The start of the 1931 Ford Commercial Airplane Reliability Tour at the Ford Airport in Dearborn, Michigan, on Sunday July 4th 1931. Opening footage at forefront right shows the Gee Bee model E Sportster flown by Lowell Bayles to a fourth place finish. Forefront center-left is the Great Lakes biplane flown by Joeseph Meehan. A number of various aircraft are parked on the airfield, including an autogyro. Visitors on the airport ramp look at airplanes on display. The museum clock tower and other buildings at Greenfield Village are visible in the background. View looking outward from inside a hanger. A squadron of U.S. Army Air Corps Boeing P-12 pursuit airplanes parked in rows, with propellers all set horizontally. A light high wing monoplane takes off followed, successively, by two Ford trimotor passenger aircraft equipped with wheel pants. View of a biplane landing. A crowd standing in front of a hangar and several officials standing in the grass. People posing on the ramp with airport building in background.
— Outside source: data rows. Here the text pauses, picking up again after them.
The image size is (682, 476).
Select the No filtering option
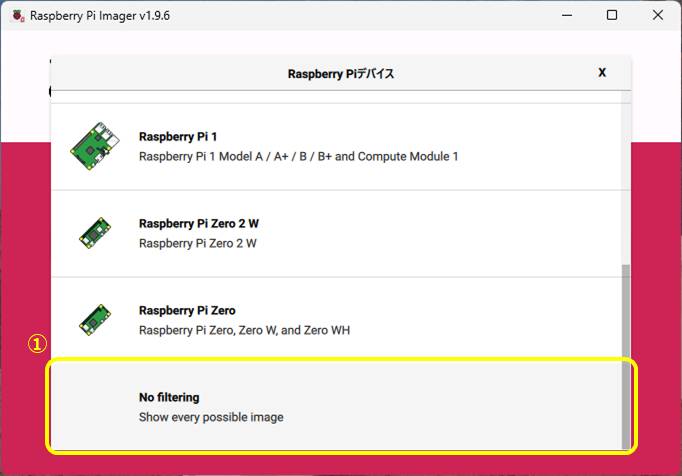(169, 397)
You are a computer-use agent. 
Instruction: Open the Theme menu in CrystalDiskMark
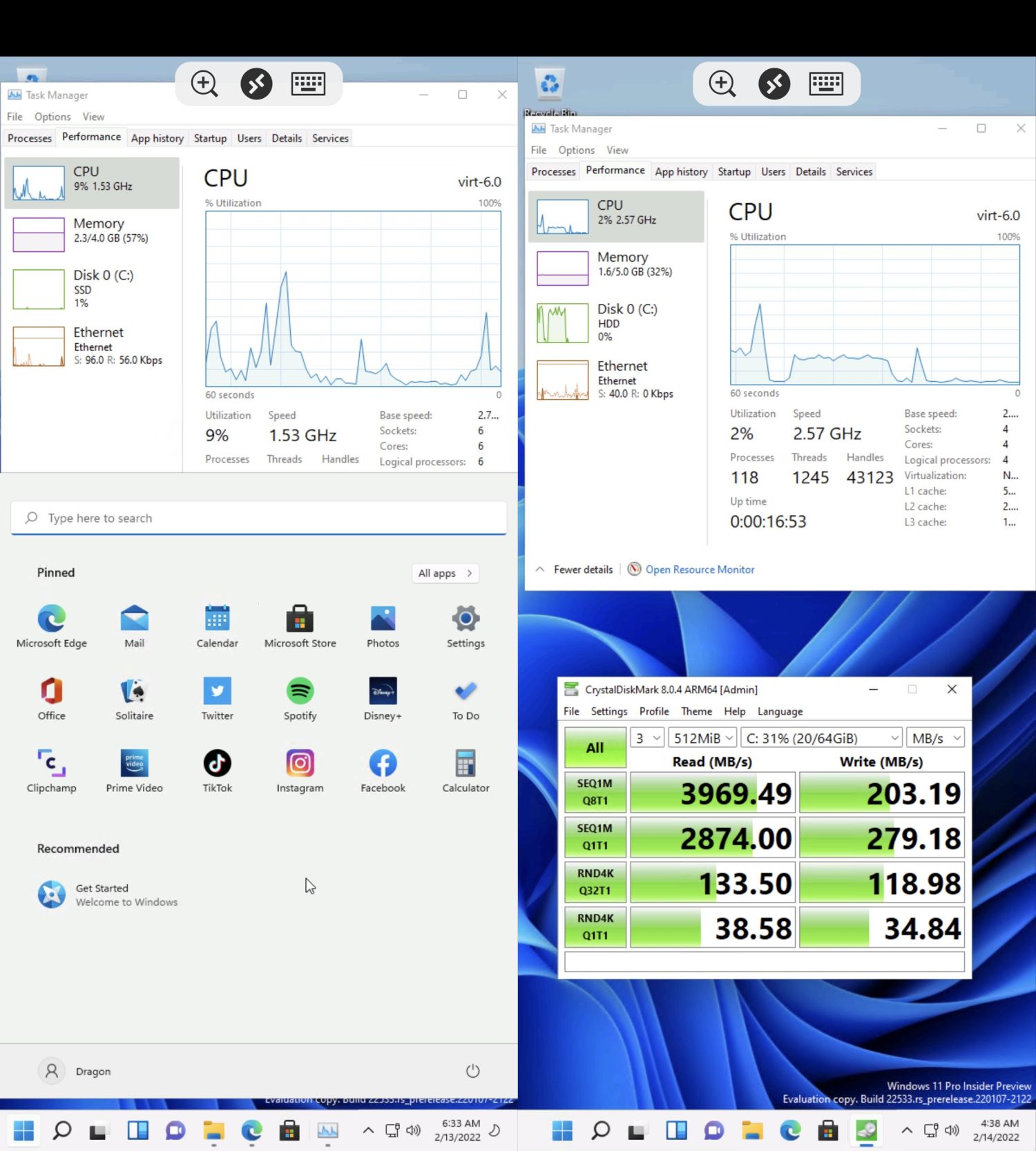tap(696, 711)
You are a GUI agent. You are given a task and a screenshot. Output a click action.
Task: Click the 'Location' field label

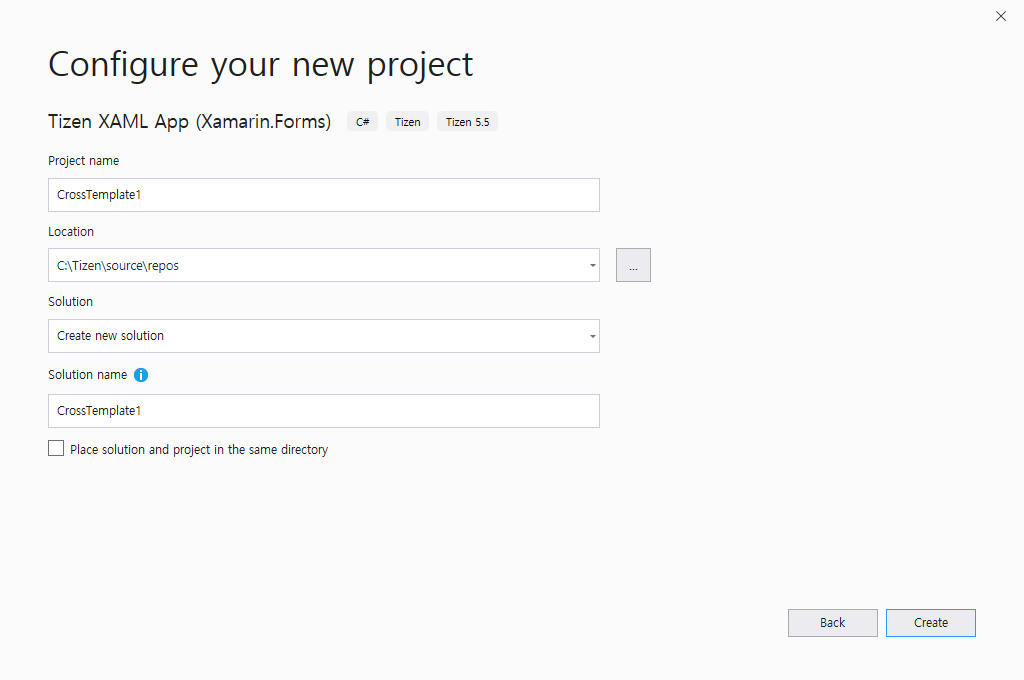[71, 231]
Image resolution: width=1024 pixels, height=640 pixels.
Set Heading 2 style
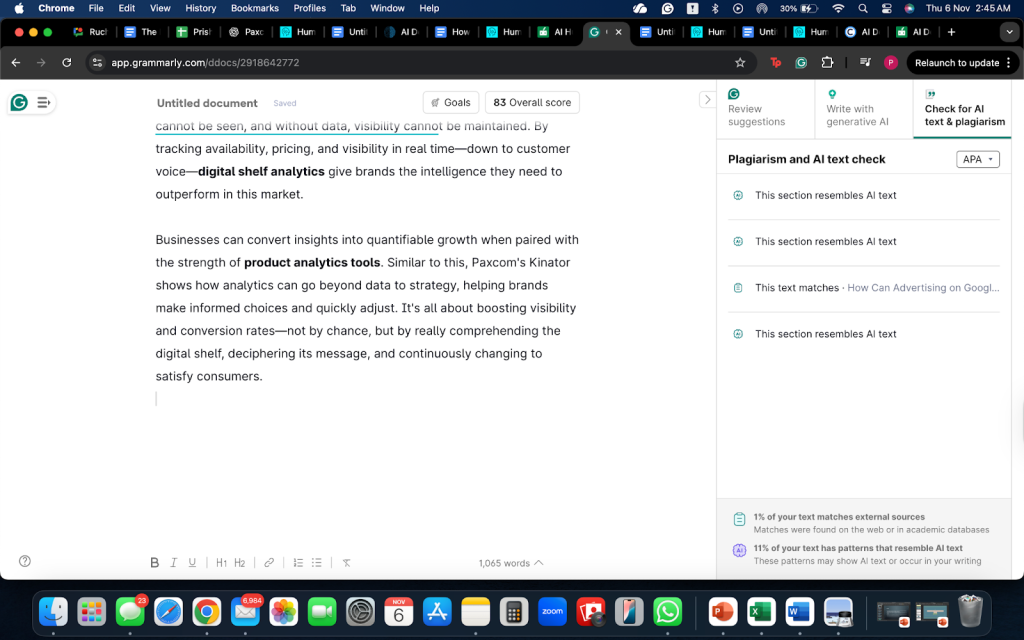240,563
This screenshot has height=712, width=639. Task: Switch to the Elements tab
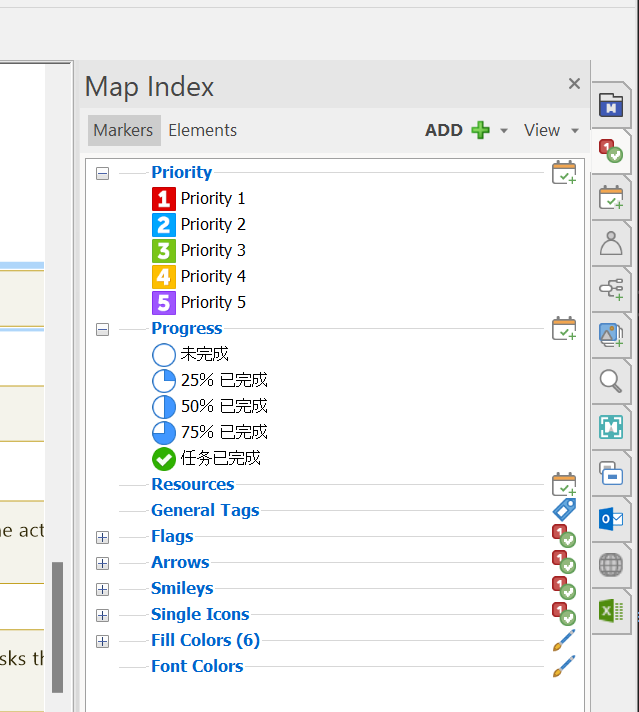tap(202, 130)

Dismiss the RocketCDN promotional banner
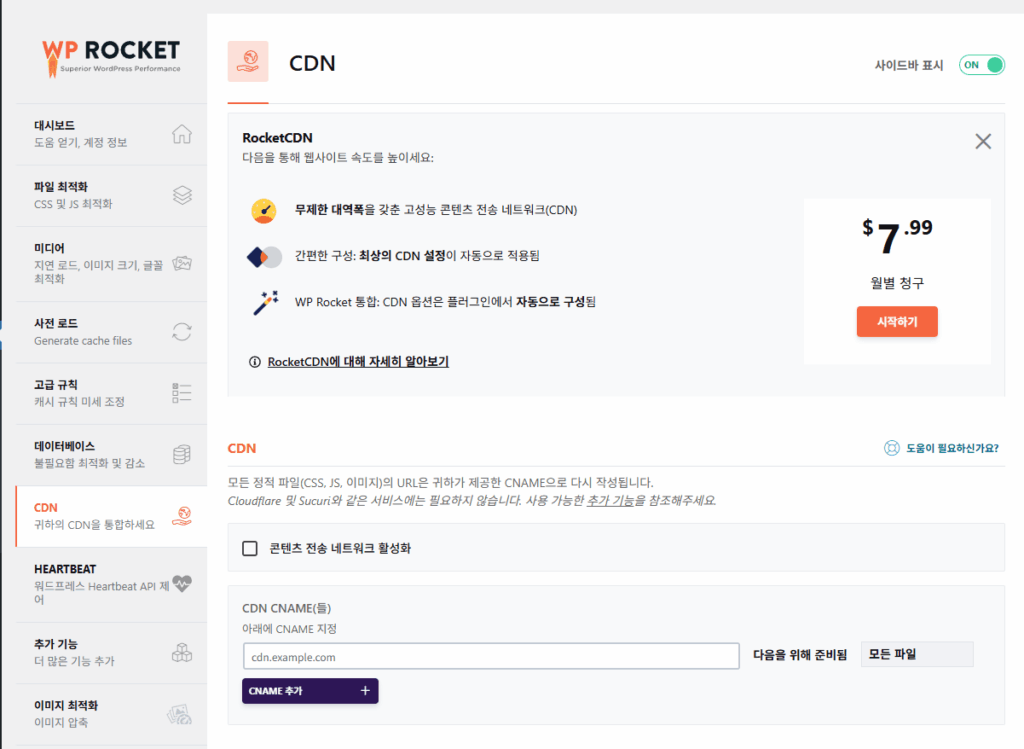[982, 141]
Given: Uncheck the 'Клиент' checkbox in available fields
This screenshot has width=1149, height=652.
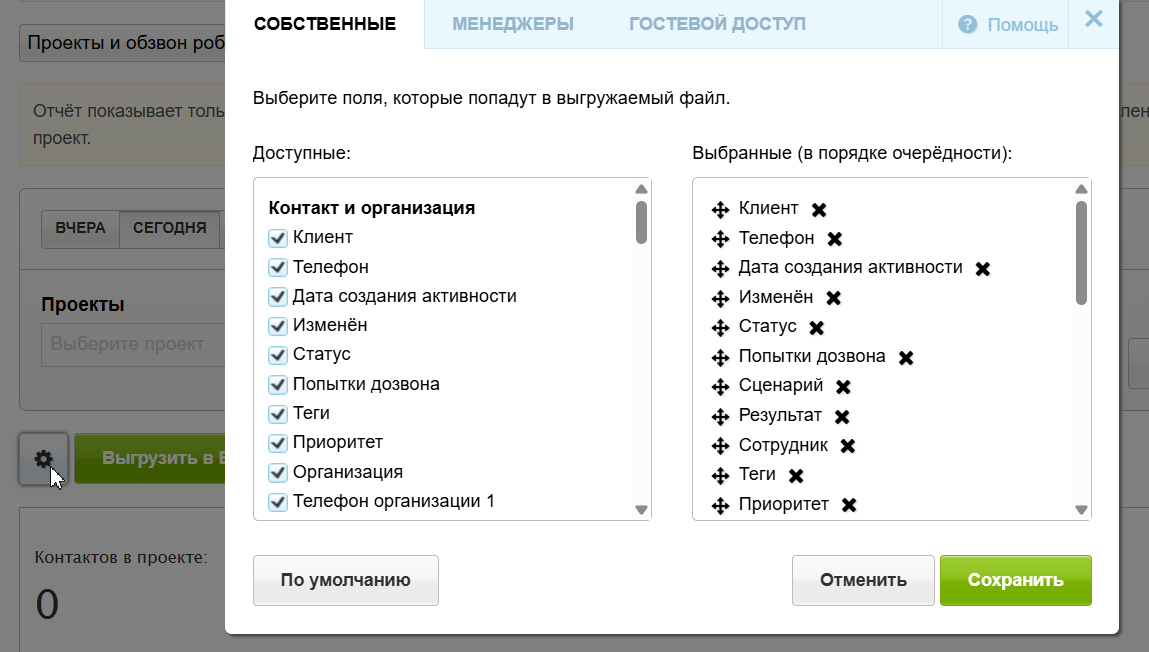Looking at the screenshot, I should coord(278,238).
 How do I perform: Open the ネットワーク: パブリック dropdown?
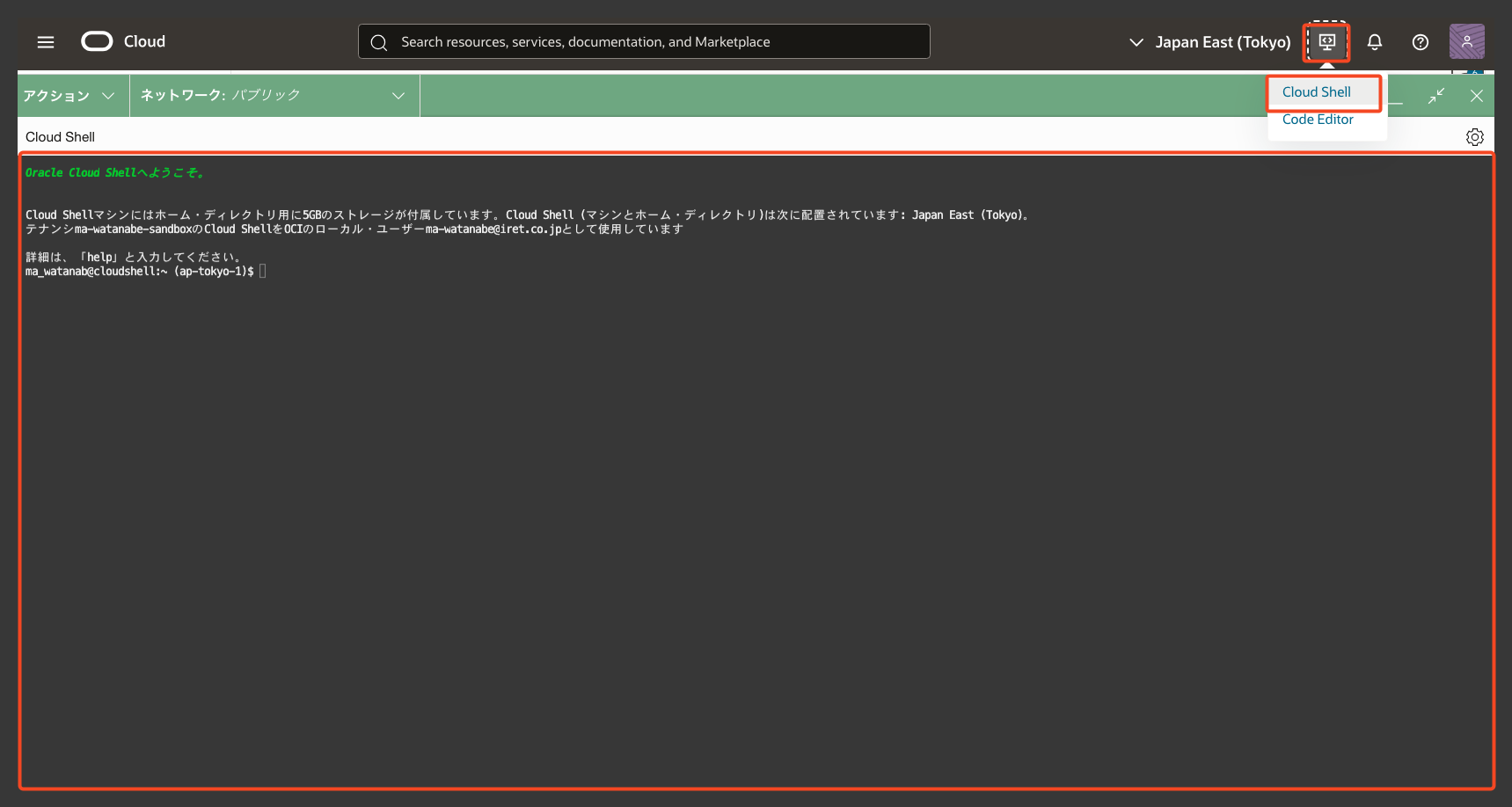click(273, 96)
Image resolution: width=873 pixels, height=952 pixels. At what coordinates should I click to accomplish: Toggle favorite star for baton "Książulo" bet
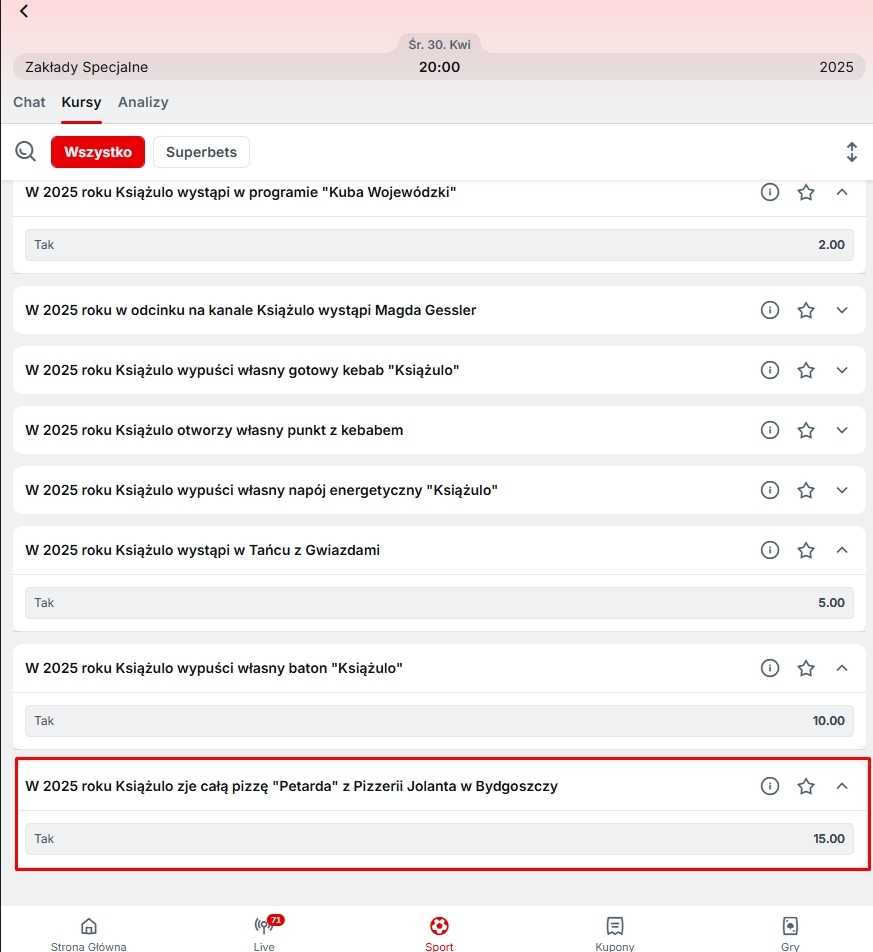click(x=806, y=668)
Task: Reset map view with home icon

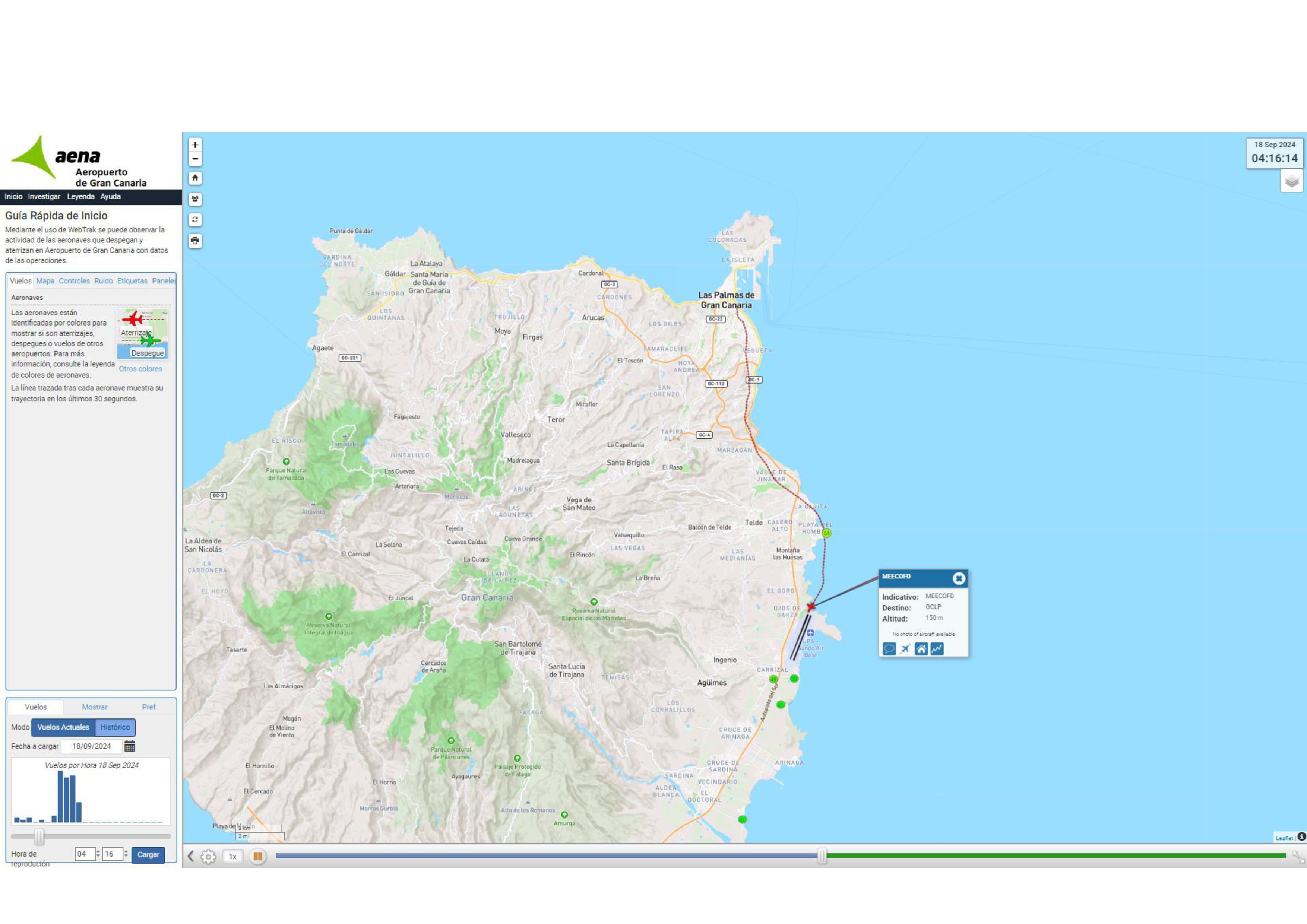Action: click(x=195, y=178)
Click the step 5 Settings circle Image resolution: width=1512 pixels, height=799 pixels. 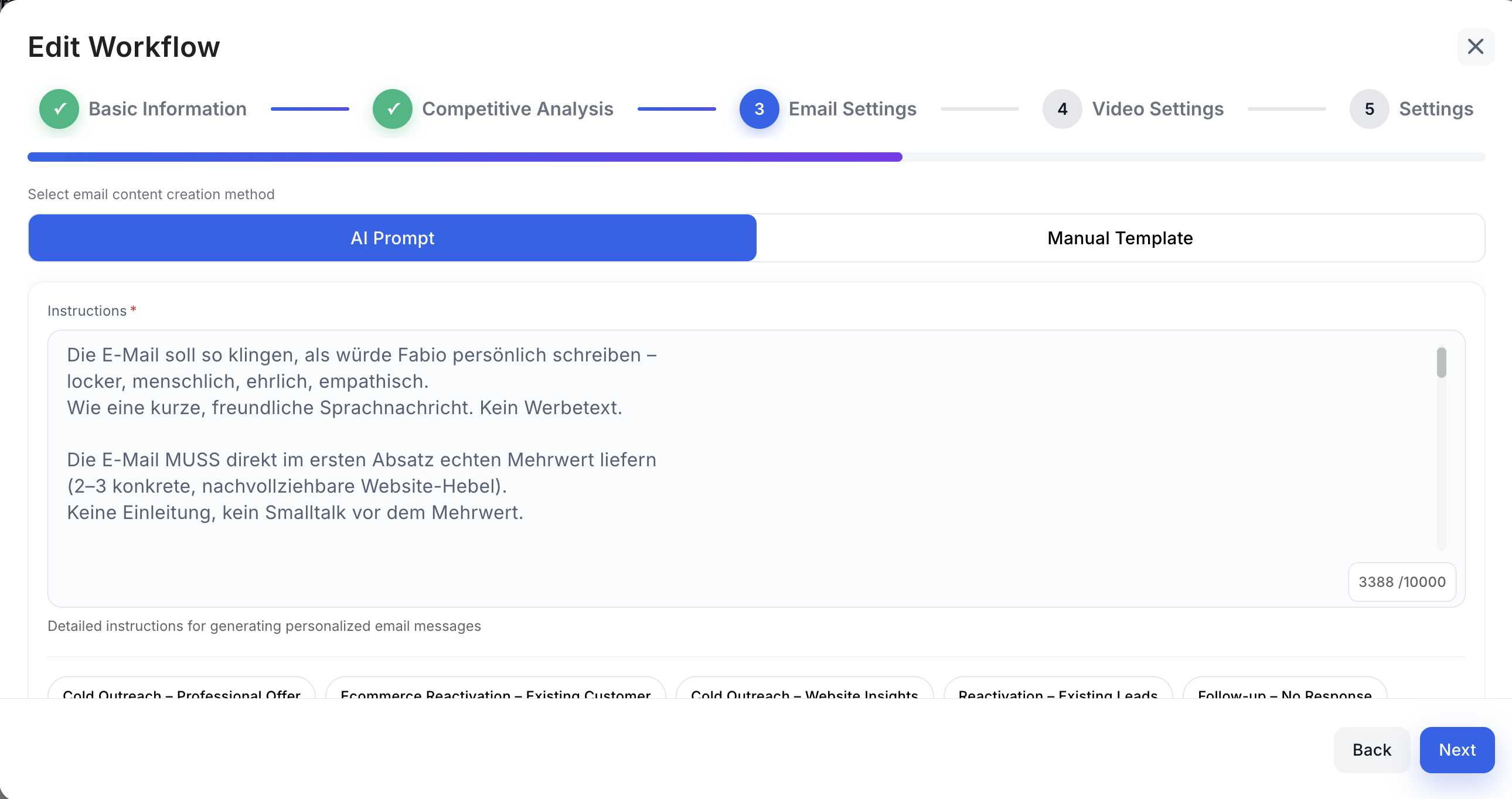tap(1369, 109)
A film 'We saw it happen' about the history of aviation in the United States. In Dayton, Ohio: Houses seen along Hawthorn Street. A still picture shows the Wright brothers in their youth. View down Hawthorn Street with several 1940s and early 1950s cars parked along the Dayton street. Exterior view of 7 Hawthorn Street, home of the Wright Brothers. Interiors of the Wright home in Dayton. The workshop of the Wright brothers. Machines in the workshop. The "Wright Cycle Co" and Wright Museum (moved from Dayton to Greenfield village in Dearborn, Michigan.) A powered engine prepared in the workshop. Sweeping view of windswept beach area of Kitty Hawk, North Carolina where the Wright brothers conducted test flights in 1900-1902. Another view of Hawthorn Street in Dayton. A boy on the sidewalk. View of the 4 cylinder airplane engine first designed by the Wright Brothers. Narrator speaks of December 17, 1903 Wright Brothers flight. View of the Wright Flyer in flight overhead. Scene changes to aerial side view of Boeing B-52 Stratofortress aircraft in flight (this is aircraft YB-52,the second XB-52). The B-52 banks left and away.
President of the United States Herbert Clark Hoover visits Detroit, together with Thomas A. Edison at invitation of Henry Ford for the celebration "Light's Golden Jubilee" honoring Thomas Edison and his invention of the electric light 50 years earlier. Automobile carrying President Hoover turns on corner of business district in rainy conditions. A policeman stands at the corner of the street. Spectators under umbrellas gather at a sidewalk. A decorated flag on the speaker's platform. Audience in raincoats and hats with umbrellas. A wood-burning locomotive train built in 1860 and decked with bunting arrives at railroad station of Smiths Creek Michigan depot at Greenfield Village. This station is where Edison, as a youngster 70 years earlier had been thrown off a similar train for a fire in the baggage car triggered by Edison's chemicals. Ford moved the station to Greenfield Village. Spectators with umbrellas on platform. President Herbert Hoover and Thomas Alva Edison exit the baggage car to join crowd on platform. President Hoover poses with American founder of the Ford Motor Company, Henry Ford, and the guest of honor, Thomas Edison. The three men converse. In the next scene, at a reconstructed Menlo Lab in Greenfield Village, Edison, Ford, and Hoover stand together as Thomas Edison recreates the lighting of the first electric lamp. Thomas Edison gestures as he points to equipment. Edison's former assistant, Francis Jehl, pours from a vessel into the top of the electric light apparatus as Hoover, Ford, and Edison look on.